According to Peace Now, 2008 has witnessed the fastest growth of settlements in the West Bank and East Jerusalem in 10 years.
Not a single illegal outpost has been removed by Olmert, nor has any attempt been made to dismantle any of the new settlements created in the last decade. Far from allowing greater Palestinian freedom of movement on the West Bank, checkpoints stifling the Palestinian economy have increased from 521 to 607. Building of the separation wall in the Occupied Territories is proceeding apace, as is a system of segregated roads, available only to Israelis or to Israeli settlers.
Economic warfare against the Palestinians – and the starving of Gaza – continue as relentlessly as ever in spite of the truce, as do the military raids on the West Bank causing inevitable Palestinian civilian casualties, such as the recent killing of children and teenagers protesting against the ‘apartheid wall’ at the West Bank village of Ni’Lin.
As if blocking out any of this evidence from her mind, Condoleezza Rice continues cheerfully to chair meetings between Tsipi Livni and Ahmad Qorei, the chief Palestinian negotiator, as she did in Washington on July 30 – the second time in a month – and as she no doubt hopes to do again when she returns to the region for the fifteenth or sixteenth time on August 20. No US Secretary of State has devoted so much time and effort to the Israeli-Palestinian imbroglio to so little effect.
The prospect of a final status agreement by the end of this year – which Bush has repeatedly proclaimed as his goal – has long since been discarded as wholly unrealistic. Rice’s ambition seems to be limited to producing some sort of vague and non-committing document listing areas of agreement. This could be presented to the UN General Assembly in mid-September and hailed as a diplomatic success for the Bush presidency.
Poor Condi Rice! She has not been given the authority to be firm with Olmert, and he, in turn, has not dared confront Israel’s powerful settler lobby, even if he were so inclined.
Would a Barack Obama or a John McCain presidency do any better?
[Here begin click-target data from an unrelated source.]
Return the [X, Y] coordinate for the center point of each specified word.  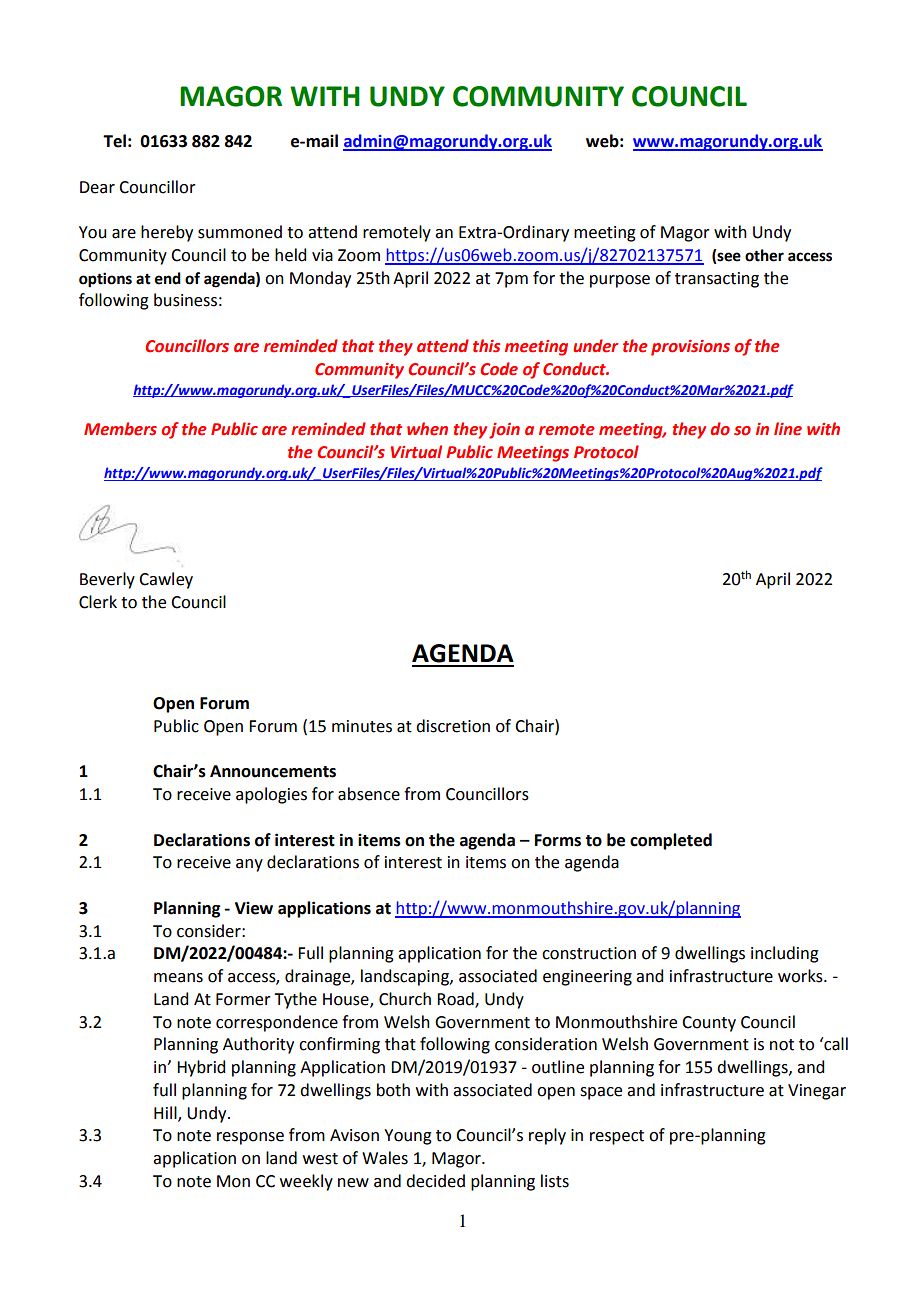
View [254, 908]
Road [456, 999]
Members [120, 429]
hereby [167, 233]
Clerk [98, 602]
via [322, 255]
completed [671, 841]
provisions [690, 348]
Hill [166, 1113]
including [785, 954]
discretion [453, 726]
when [427, 429]
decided [435, 1181]
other [764, 255]
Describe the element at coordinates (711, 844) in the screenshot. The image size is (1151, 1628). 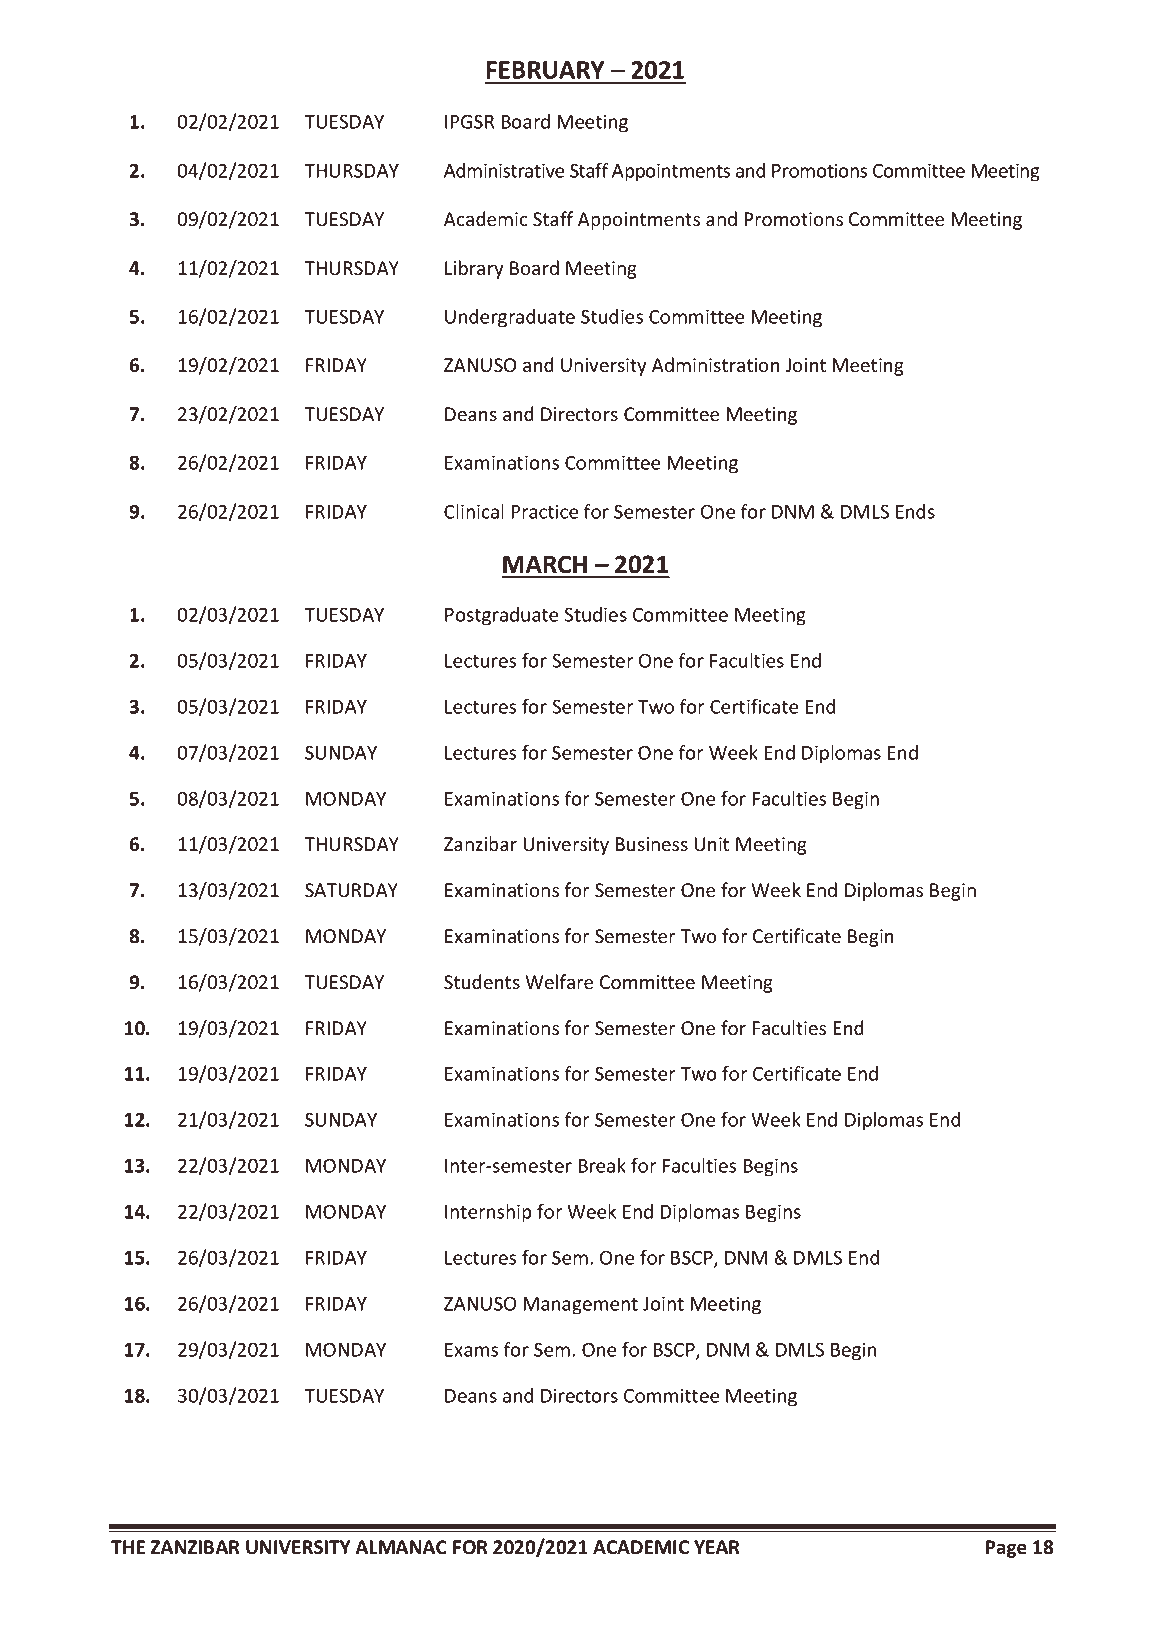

Both presidential contenders are certainly cleverer and better informed than George W Bush. Both probably recognize that a peace settlement between Israel and the Palestinians – and indeed between Israel and Syria – is a vital US security interest.
But American policy in the Middle East has, for a generation and more, been so profoundly distorted by the Israeli alliance, and by the influence of Israel’s friends in Washington, that it is hard to entertain even a hint of optimism for the future.